The \$Library “UpdateRT” command loads the compiled code with the exported procedure UpdateRuntime. The UpdateRuntime should be the first statement executed, so that the runtime is fixed before the actual program is run. By taking this approach we can continue fixing runtime bugs!
You can inspect the source code in UpdateRT.g32, which is stored in the Include directory.
For older programs these lines have to be added manually, so that they benefit form the fixes as well.

Fixed: the Branch-Optimization compiler bug
This update sets an important step forward by fixing the compiler’s Branch-Optimizing bug. When Branch-Optimizations was set to any other value than zero the program could crash in one particular situation: when a Case or Otherwise statement was directly followed by an Exit command or one of its variants (Exit, Exit For/Do, Exit Proc, etc). The EXE crashed also if ‘Full Optimization for EXE’ was set. Now this problem is fixed, your program can benefit from full branch optimization, it reduces the size of the program by 10% and increases performance.

A couple of new IDE features.

• The editor now shows format lines (toggle with Ctrl+F7) and you can use PeekView to hoover over format lines to see what statements are connected by a format line.
• New projects can be started from a template, ranging from a simple Hello World app to a sophisticated dpi-aware application. The templates can be found in the File | New menu-item.
• AC (auto-complete) comes with many improvements.
• In dark-mode the proc-line color is changed and the auto-complete list box is displayed in dark mode as well.

See Readme262.rtf for more fixes and improvements.

New Commands/Functions in gfawinx.lg32

• PrevInstance helps in starting a program only once.
• DlgCenter centers all GB32 dialog boxes in the main thread on top of their owner (Me).
DlgCenterHook is used to center the dialog boxes in a additional threads.
• WorkWidth & WorkHeight return the real size of the clientarea of a Form with a toolbar and/or statusbar.
• OffsetXY sets the graphical offset using positive values for GB32 graphical commands.
• VStrLen, VStrLenB, and VStrPtr return the length (in character or bytes) and the address of a string in a Variant.

**Instructions**
(A) Translate into Spanish the following sentence from the release notes: "You can inspect the source code in UpdateRT.g32, which is stored in the Include directory."
(B) Reproduce the passage of the release notes that begins with the words containing "A couple of" and ends with "program only once.".

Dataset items
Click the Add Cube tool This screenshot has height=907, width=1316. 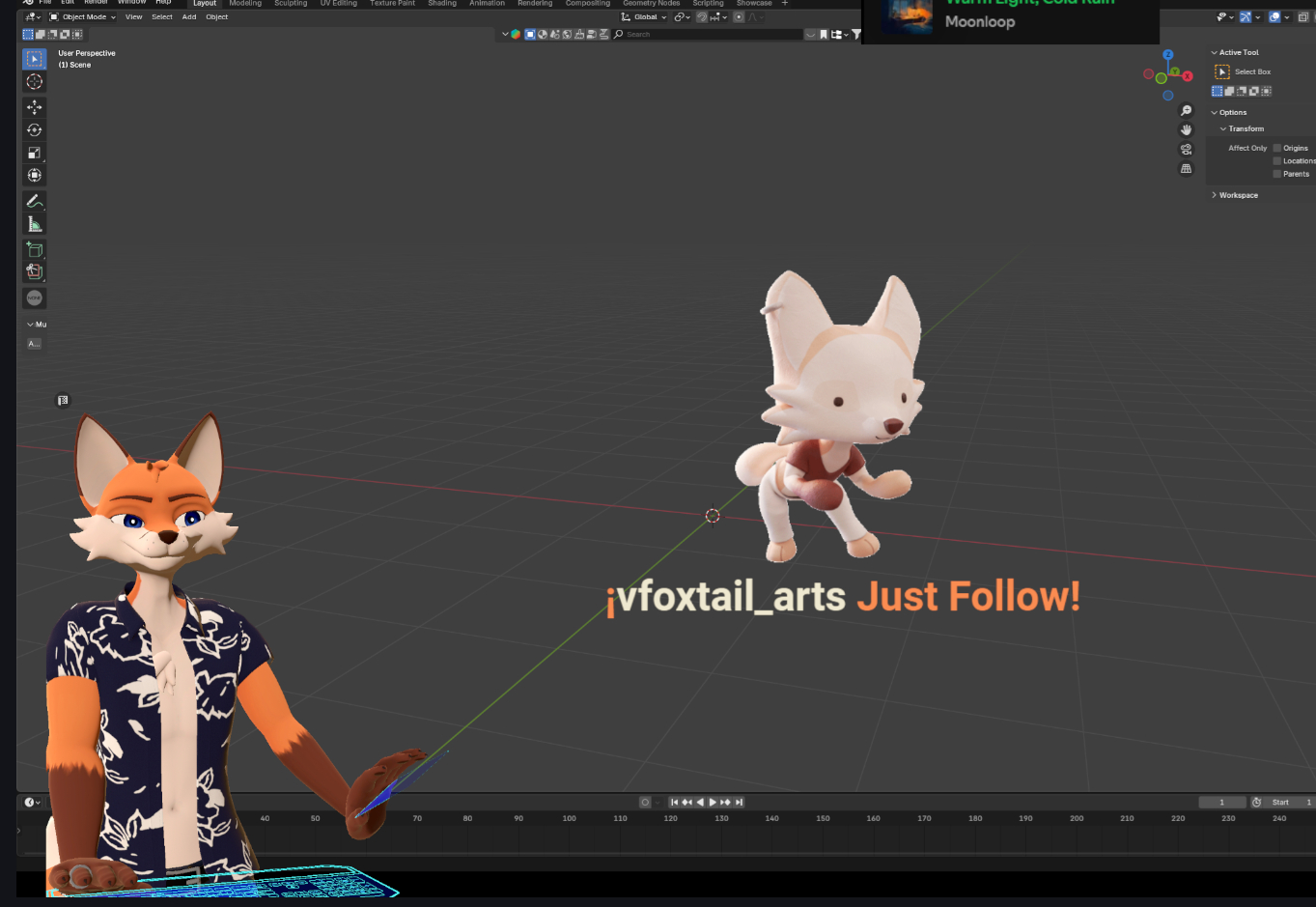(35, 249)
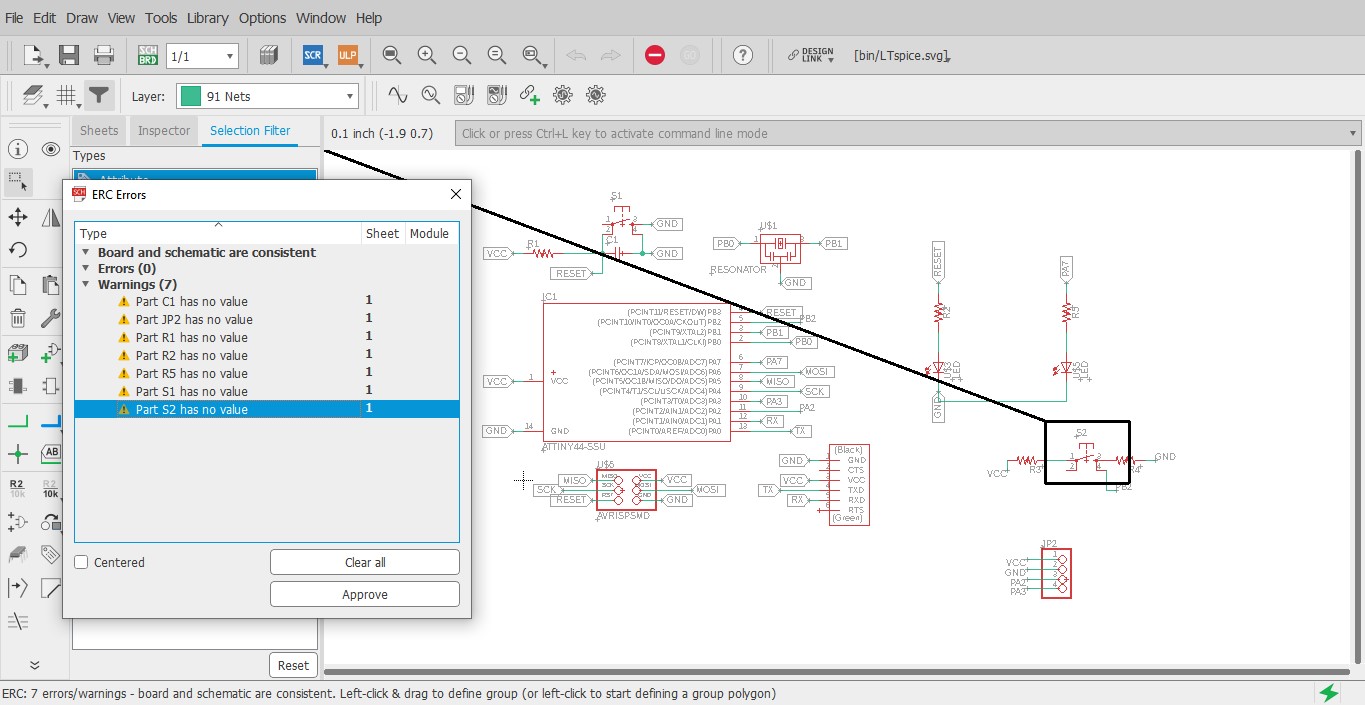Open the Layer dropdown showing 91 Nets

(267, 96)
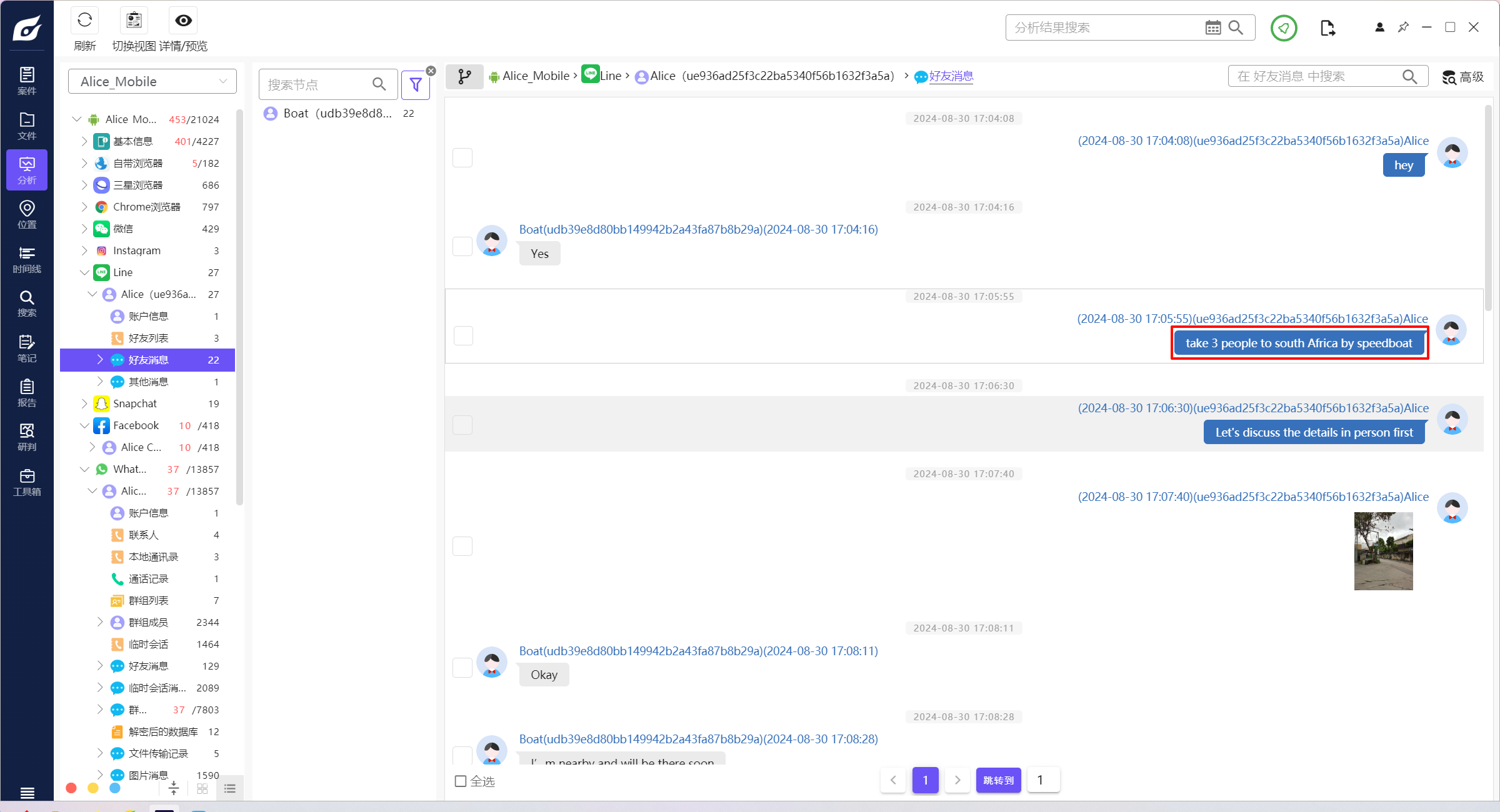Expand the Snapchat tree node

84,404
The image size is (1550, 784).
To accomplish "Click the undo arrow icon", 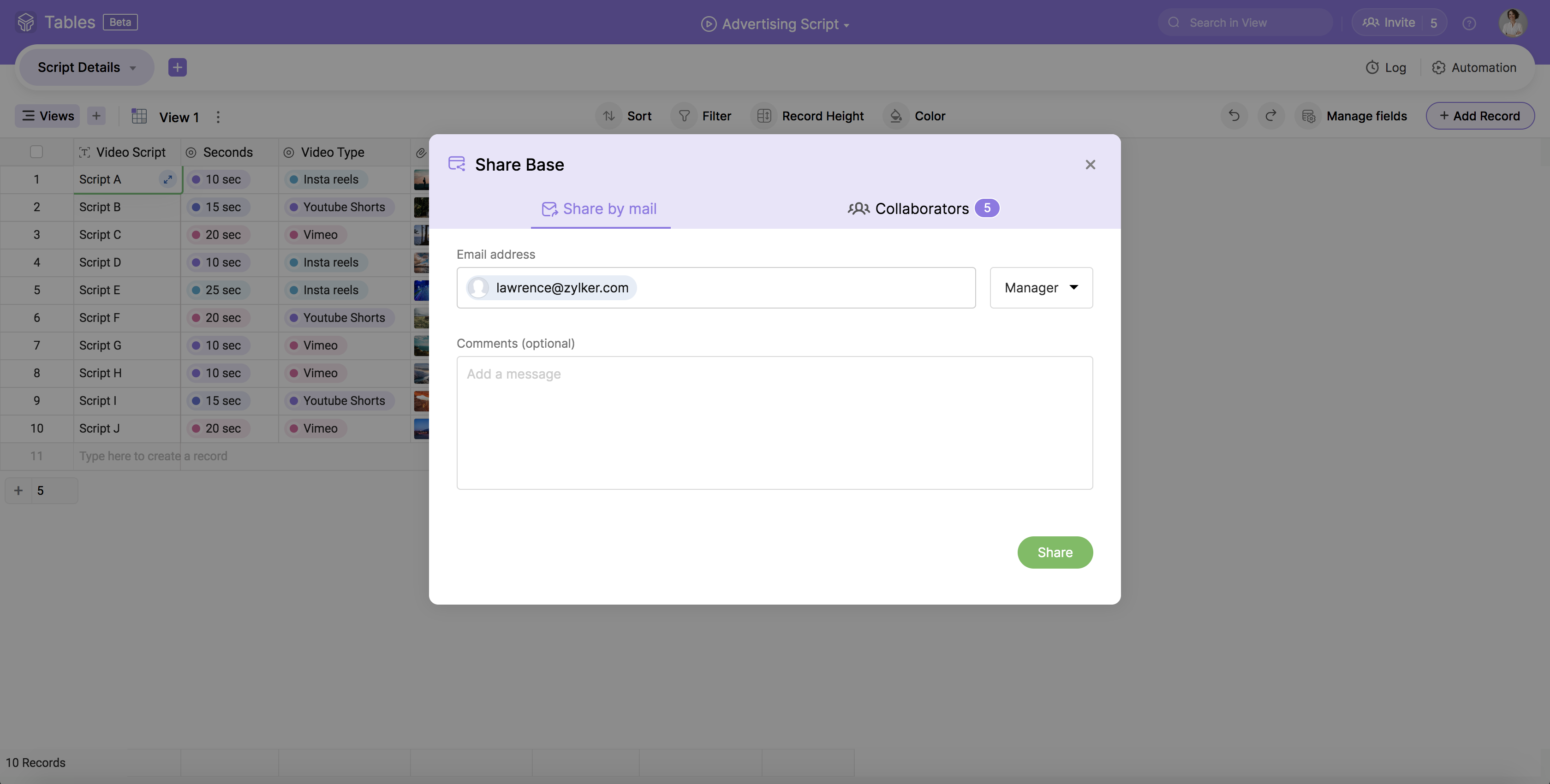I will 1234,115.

**Correct answers**
(A) Puede examinar el código fuente en UpdateRT.g32, que se guarda en el directorio Include.

(B)
A couple of new IDE features.

• The editor now shows format lines (toggle with Ctrl+F7) and you can use PeekView to hoover over format lines to see what statements are connected by a format line.
• New projects can be started from a template, ranging from a simple Hello World app to a sophisticated dpi-aware application. The templates can be found in the File | New menu-item.
• AC (auto-complete) comes with many improvements.
• In dark-mode the proc-line color is changed and the auto-complete list box is displayed in dark mode as well.

See Readme262.rtf for more fixes and improvements.

New Commands/Functions in gfawinx.lg32

• PrevInstance helps in starting a program only once.